All lines from the one that has "The width and" onward to the end of the records below are to be returned exactly; pictures are to be skipped.

══ RECORDS FOR THE TASK

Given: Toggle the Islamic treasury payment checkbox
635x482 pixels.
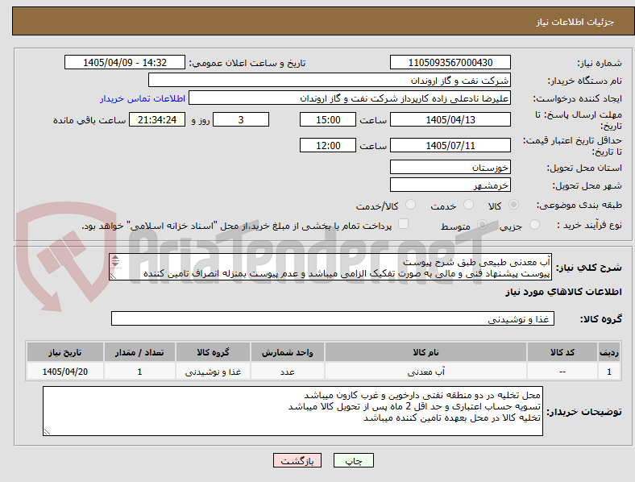Looking at the screenshot, I should pyautogui.click(x=404, y=224).
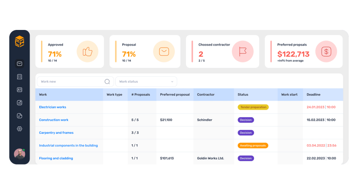This screenshot has height=194, width=358.
Task: Click the Tender preparation status badge
Action: [253, 107]
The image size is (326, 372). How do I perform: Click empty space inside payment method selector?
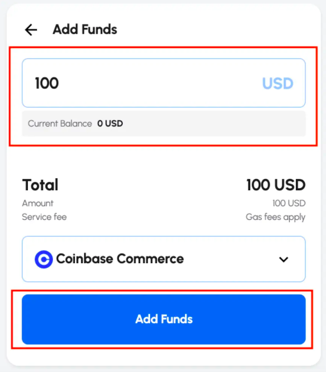tap(230, 259)
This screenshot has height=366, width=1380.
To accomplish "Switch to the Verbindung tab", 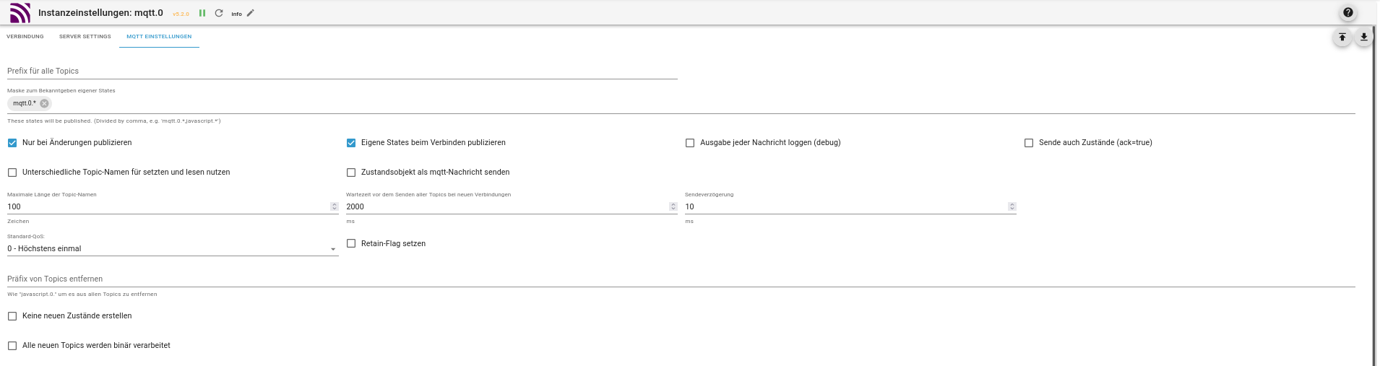I will pyautogui.click(x=25, y=37).
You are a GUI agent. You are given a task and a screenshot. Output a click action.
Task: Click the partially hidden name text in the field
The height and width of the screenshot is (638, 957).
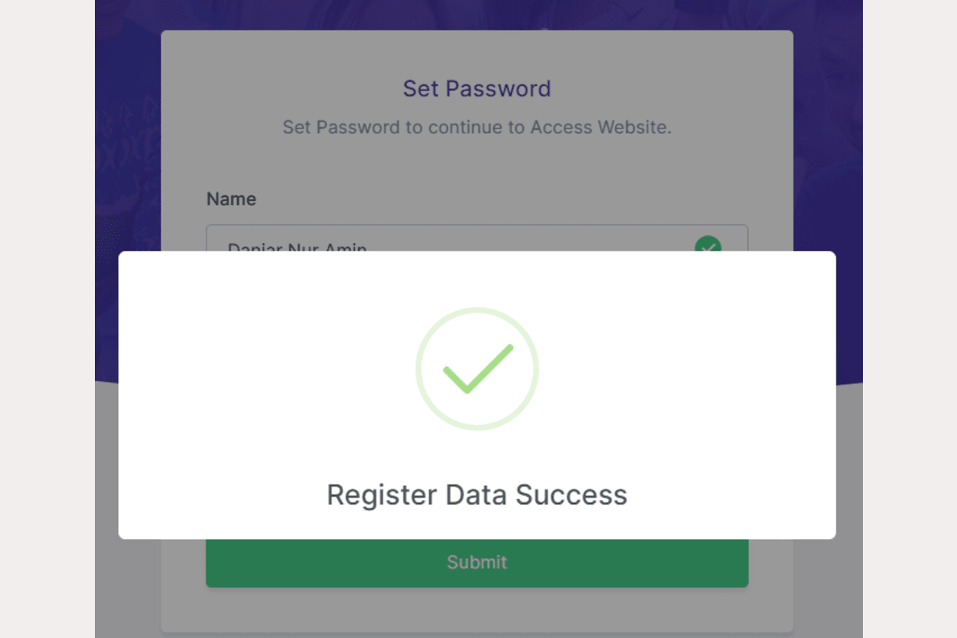tap(297, 246)
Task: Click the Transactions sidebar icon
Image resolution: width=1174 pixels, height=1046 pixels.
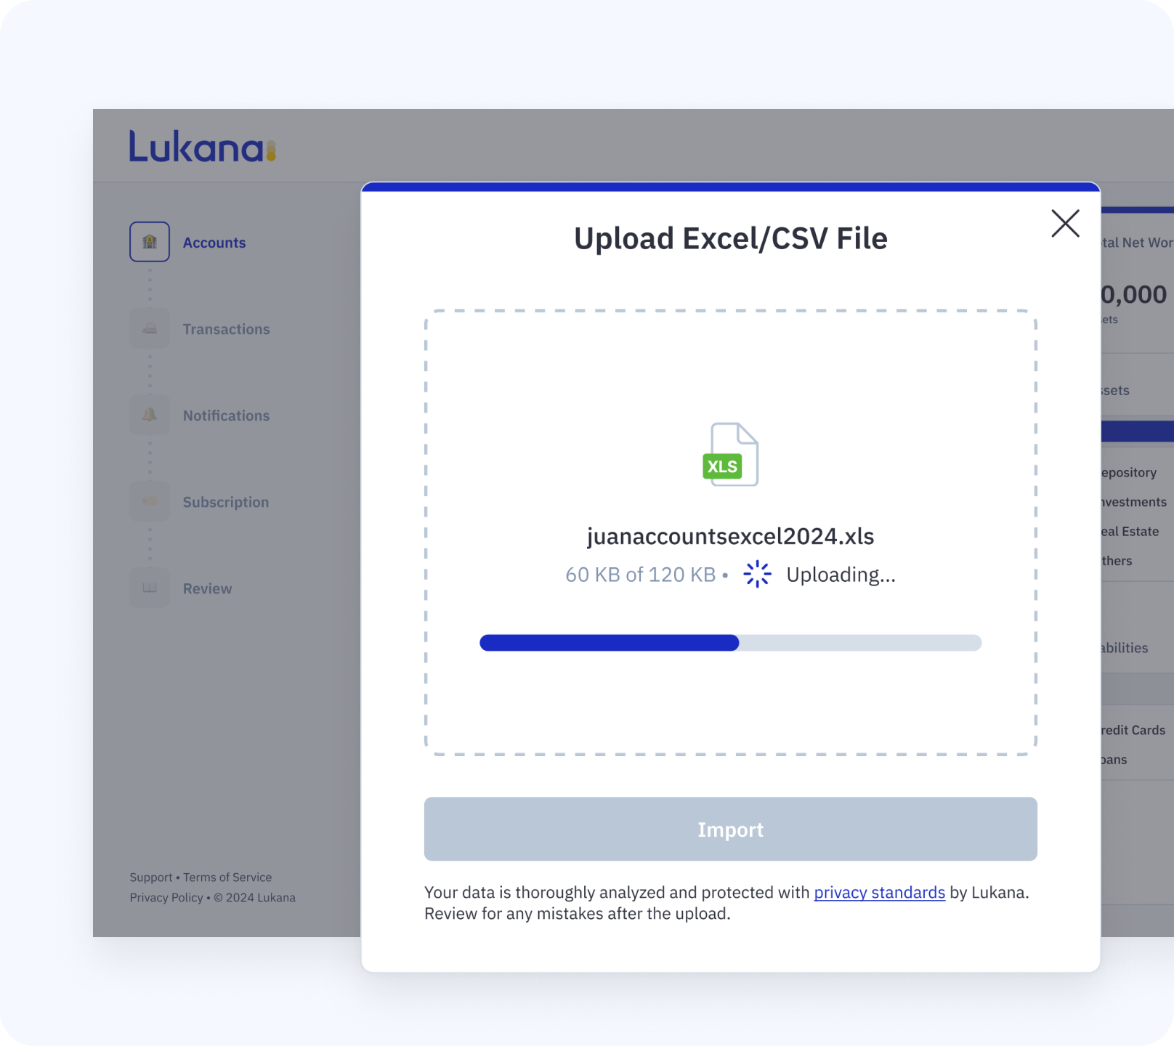Action: [150, 328]
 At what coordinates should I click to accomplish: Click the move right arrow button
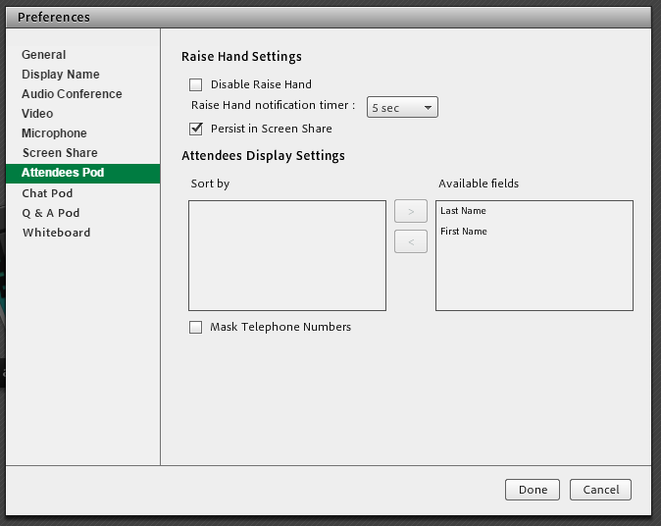pos(410,211)
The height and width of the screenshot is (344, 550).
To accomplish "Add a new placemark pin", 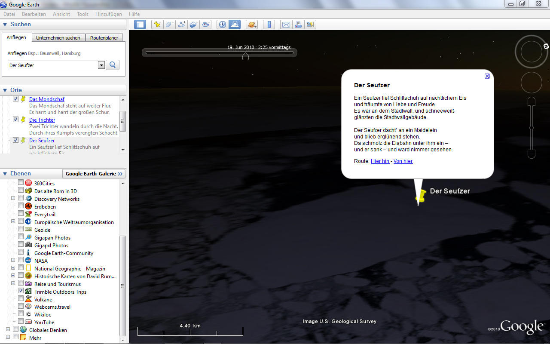I will (157, 25).
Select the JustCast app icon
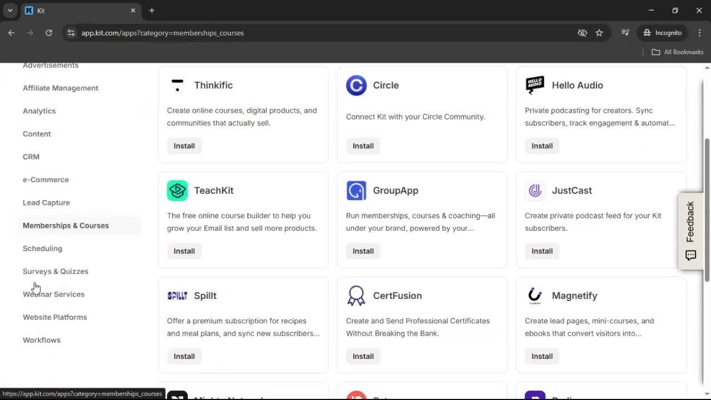Screen dimensions: 711x400 tap(534, 190)
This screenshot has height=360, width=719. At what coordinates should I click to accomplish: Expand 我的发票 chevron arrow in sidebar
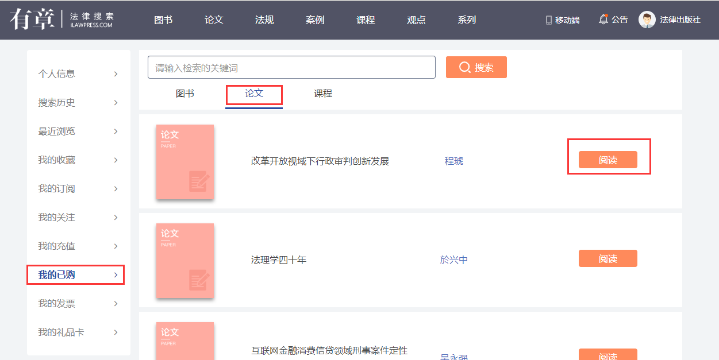116,304
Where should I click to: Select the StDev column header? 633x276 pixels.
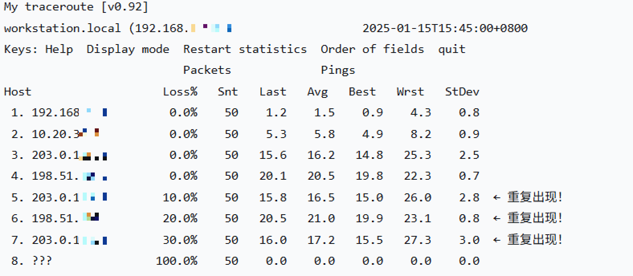pos(462,92)
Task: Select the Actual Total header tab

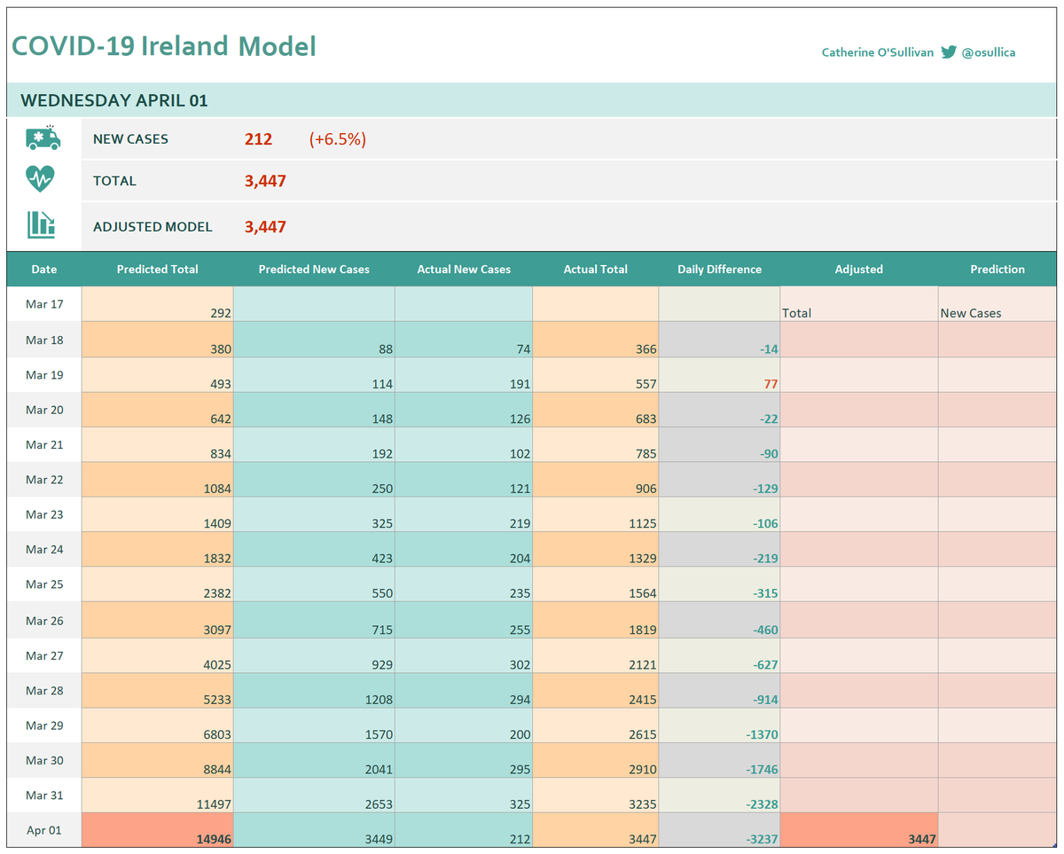Action: (x=595, y=269)
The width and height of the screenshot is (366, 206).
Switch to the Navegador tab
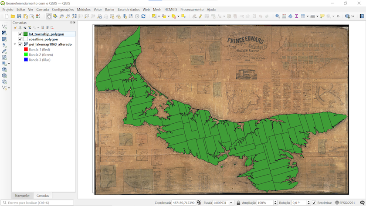[x=22, y=196]
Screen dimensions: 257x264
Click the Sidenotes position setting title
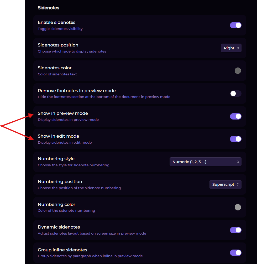(x=58, y=45)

════

### ANSWER SPACE
The width and height of the screenshot is (366, 206).
Switch to the Navegador tab
[x=22, y=196]
Screen dimensions: 257x264
Click the Sidenotes position setting title
(x=58, y=45)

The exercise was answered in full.